Gazetecinin göğsüne iliştirilen “yerli milli” madalyası!..
Önceki akşam Ahmet Hakan, Ekrem İmamoğlu’nu CNN Türk’te yaptığı “Tarafsız Bölge” programında ağırladı… Ne kadar güzel, ne kadar hakkaniyetli bir davranıştı; çünkü bir hafta önce de Binali Yıldırım’ı konuk etmişti…
Ancak “hakkaniyet”, “gazetecilik”, “kişiler arasında tarafsızlık”, “vicdan”, “dürüstlük” oraya kadardı…
–Gerisi tam bir fiyasko, tam bir kepazelikti!..
Adının niçin “Tarafsız Bölge” olduğunu hiç anlayamadığım bu programı hem bir gazeteci hem de bir yurttaş gözüyle izledim… Yıllarını televizyona da vermiş bir gazeteci olarak söylemem gereken yalnızca iki sözcükten ibaret:
–Utanç duydum!..
Bir gazetecinin, bir televizyon programcısının yetersiz olmasını, yeteneklerinin sınırlı olmasını, soru sorma kabiliyetinin gelişmemiş olmasını bir dereceye kadar anlayabilir, kabul edebilirim; bu da son tahlilde zaten o TV’nin yönetiminin tasarrufundadır…

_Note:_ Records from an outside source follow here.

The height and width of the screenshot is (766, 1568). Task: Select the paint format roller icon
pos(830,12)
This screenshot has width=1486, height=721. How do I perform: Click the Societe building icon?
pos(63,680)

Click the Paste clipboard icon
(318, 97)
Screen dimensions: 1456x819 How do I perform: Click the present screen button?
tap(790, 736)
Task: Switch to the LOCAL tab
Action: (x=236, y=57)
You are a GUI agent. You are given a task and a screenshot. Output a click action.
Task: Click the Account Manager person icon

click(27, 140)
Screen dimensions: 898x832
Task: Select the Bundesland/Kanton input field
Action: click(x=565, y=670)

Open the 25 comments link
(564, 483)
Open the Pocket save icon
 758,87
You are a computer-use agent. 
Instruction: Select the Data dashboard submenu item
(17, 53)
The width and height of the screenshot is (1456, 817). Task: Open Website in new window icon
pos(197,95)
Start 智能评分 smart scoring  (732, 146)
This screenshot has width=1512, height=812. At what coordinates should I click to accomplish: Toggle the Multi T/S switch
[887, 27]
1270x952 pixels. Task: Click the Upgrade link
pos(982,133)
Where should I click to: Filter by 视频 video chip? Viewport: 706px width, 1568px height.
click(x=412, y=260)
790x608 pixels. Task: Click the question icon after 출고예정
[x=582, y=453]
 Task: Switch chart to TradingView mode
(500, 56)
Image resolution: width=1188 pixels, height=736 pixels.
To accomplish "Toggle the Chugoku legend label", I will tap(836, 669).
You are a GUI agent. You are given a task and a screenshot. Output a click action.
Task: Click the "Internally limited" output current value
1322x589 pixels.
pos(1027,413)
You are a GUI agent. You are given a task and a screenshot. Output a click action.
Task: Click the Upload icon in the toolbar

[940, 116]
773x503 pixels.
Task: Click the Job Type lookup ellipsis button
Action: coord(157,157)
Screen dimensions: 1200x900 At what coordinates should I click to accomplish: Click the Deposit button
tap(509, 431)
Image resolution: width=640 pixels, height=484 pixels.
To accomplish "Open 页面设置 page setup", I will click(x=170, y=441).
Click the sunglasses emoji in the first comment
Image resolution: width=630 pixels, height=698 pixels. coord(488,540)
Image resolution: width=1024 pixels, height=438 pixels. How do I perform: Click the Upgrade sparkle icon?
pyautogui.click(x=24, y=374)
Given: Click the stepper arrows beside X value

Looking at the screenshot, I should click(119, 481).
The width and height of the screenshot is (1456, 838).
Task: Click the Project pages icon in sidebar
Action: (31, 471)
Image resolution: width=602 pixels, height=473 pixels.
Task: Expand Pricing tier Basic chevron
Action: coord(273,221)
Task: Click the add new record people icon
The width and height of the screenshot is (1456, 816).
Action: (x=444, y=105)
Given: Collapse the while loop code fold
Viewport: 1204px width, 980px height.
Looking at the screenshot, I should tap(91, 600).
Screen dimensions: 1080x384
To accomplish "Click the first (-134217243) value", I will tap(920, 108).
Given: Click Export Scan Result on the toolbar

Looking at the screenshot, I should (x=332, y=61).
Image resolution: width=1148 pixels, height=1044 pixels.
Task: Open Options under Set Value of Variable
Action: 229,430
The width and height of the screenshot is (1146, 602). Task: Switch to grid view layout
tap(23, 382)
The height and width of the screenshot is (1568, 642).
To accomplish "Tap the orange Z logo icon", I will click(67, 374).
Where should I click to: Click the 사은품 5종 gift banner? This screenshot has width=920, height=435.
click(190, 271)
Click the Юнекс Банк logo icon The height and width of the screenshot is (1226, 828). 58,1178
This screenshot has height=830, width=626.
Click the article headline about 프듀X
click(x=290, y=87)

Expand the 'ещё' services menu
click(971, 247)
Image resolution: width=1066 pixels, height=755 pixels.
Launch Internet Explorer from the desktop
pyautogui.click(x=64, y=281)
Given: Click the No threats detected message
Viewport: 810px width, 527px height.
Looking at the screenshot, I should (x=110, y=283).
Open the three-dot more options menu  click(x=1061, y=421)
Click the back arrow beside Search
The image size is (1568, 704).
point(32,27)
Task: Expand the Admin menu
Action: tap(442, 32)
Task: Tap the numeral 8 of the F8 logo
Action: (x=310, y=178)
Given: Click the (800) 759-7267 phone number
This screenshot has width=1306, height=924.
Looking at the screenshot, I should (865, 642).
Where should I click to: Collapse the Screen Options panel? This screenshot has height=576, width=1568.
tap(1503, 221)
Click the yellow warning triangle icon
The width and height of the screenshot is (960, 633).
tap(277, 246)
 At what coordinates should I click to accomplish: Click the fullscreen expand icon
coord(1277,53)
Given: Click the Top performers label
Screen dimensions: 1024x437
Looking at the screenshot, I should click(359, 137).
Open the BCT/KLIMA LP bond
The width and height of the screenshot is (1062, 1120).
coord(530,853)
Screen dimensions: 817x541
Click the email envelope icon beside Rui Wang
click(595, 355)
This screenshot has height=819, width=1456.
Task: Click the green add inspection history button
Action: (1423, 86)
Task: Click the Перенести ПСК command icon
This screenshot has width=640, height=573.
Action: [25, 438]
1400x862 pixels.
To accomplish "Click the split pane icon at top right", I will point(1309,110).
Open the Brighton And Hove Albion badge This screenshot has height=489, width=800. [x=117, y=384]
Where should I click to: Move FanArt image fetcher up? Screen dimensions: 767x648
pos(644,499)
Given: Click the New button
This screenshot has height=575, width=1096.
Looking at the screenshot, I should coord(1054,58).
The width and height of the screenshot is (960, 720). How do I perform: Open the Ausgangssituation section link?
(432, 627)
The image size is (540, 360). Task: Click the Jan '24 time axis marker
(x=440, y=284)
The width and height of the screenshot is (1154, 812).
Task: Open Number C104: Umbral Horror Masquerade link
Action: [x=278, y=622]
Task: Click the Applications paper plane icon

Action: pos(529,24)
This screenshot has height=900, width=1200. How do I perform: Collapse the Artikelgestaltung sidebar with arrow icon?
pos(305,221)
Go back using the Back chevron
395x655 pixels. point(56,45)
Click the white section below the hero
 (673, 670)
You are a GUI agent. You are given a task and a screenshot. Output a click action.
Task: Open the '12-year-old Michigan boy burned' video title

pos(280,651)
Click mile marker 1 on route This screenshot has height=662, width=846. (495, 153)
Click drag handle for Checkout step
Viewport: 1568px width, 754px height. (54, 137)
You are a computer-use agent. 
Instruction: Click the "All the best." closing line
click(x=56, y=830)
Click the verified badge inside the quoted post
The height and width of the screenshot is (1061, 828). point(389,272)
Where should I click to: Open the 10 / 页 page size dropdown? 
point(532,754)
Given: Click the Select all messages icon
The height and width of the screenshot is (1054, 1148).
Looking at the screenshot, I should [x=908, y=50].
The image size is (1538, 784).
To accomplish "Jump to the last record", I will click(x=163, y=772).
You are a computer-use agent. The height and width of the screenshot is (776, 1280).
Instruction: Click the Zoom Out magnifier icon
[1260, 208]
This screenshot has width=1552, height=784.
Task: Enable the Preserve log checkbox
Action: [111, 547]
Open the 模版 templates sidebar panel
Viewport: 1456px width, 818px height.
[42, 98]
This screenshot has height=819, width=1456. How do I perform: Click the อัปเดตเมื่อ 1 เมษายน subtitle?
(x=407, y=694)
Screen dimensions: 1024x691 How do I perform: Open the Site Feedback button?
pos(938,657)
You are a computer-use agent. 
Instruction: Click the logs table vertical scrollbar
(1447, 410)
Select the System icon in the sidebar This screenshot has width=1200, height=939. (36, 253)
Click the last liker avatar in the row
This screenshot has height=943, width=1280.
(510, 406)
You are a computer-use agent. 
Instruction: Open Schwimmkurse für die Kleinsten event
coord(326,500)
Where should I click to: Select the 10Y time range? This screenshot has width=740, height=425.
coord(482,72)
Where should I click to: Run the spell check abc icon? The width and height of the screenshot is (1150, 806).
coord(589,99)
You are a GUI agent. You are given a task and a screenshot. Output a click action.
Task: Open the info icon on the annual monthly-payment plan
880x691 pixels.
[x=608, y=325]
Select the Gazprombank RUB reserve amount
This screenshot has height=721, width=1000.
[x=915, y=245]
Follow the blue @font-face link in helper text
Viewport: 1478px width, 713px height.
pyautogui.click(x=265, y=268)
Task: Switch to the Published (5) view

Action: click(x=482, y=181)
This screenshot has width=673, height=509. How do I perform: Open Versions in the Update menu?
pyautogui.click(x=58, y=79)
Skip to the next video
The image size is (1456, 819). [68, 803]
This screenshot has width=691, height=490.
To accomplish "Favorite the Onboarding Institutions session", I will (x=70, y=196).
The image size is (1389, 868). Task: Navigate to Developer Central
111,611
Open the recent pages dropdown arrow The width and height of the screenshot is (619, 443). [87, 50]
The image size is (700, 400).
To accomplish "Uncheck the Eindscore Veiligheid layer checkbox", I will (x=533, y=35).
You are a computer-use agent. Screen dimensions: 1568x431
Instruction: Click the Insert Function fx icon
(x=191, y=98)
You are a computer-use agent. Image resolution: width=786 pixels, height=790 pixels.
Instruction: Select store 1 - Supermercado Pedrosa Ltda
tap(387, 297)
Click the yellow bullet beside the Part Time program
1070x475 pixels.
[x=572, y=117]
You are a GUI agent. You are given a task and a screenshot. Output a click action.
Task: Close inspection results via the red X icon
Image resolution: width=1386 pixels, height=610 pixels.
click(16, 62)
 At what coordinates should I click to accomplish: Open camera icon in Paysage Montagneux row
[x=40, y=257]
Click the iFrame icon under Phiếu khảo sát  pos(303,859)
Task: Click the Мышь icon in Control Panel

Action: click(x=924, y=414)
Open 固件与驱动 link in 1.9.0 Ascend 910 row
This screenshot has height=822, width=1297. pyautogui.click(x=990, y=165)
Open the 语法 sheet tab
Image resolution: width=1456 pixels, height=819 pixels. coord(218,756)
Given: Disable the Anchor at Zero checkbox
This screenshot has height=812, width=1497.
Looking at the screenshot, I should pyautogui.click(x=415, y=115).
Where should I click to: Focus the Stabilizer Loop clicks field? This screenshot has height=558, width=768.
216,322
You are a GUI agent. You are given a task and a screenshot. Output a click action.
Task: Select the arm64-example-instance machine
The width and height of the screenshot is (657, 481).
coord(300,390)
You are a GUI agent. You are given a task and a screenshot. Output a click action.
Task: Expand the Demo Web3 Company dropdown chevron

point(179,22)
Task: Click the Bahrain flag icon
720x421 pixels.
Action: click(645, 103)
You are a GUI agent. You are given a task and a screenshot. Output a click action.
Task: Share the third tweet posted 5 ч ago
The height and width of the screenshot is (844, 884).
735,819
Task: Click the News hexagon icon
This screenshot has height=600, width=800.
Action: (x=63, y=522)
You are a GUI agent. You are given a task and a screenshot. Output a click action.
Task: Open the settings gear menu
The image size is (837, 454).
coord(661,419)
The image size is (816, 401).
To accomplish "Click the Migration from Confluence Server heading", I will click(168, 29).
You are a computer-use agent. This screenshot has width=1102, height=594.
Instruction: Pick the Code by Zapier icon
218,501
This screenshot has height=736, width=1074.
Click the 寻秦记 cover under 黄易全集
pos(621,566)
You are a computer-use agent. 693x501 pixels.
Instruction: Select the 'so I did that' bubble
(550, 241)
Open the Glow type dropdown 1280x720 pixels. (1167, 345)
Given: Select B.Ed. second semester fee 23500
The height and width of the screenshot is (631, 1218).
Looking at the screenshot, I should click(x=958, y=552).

Ancak, bir gazetecinin, bir TV programcısının, karşısındakinin ve o programı izleyenlerin gözünün içine baka baka yalan söylemesini, gerçekleri tahrif etmesini, uzaktan kumandayla hareket etmesini, programı erken kapatmak zorunda kalabilecek denli zavallı duruma düşmesini kabul edemem!..
–Tarafsız bölge yöneticisi önceki akşam tam da bu durumdaydı, yazık!..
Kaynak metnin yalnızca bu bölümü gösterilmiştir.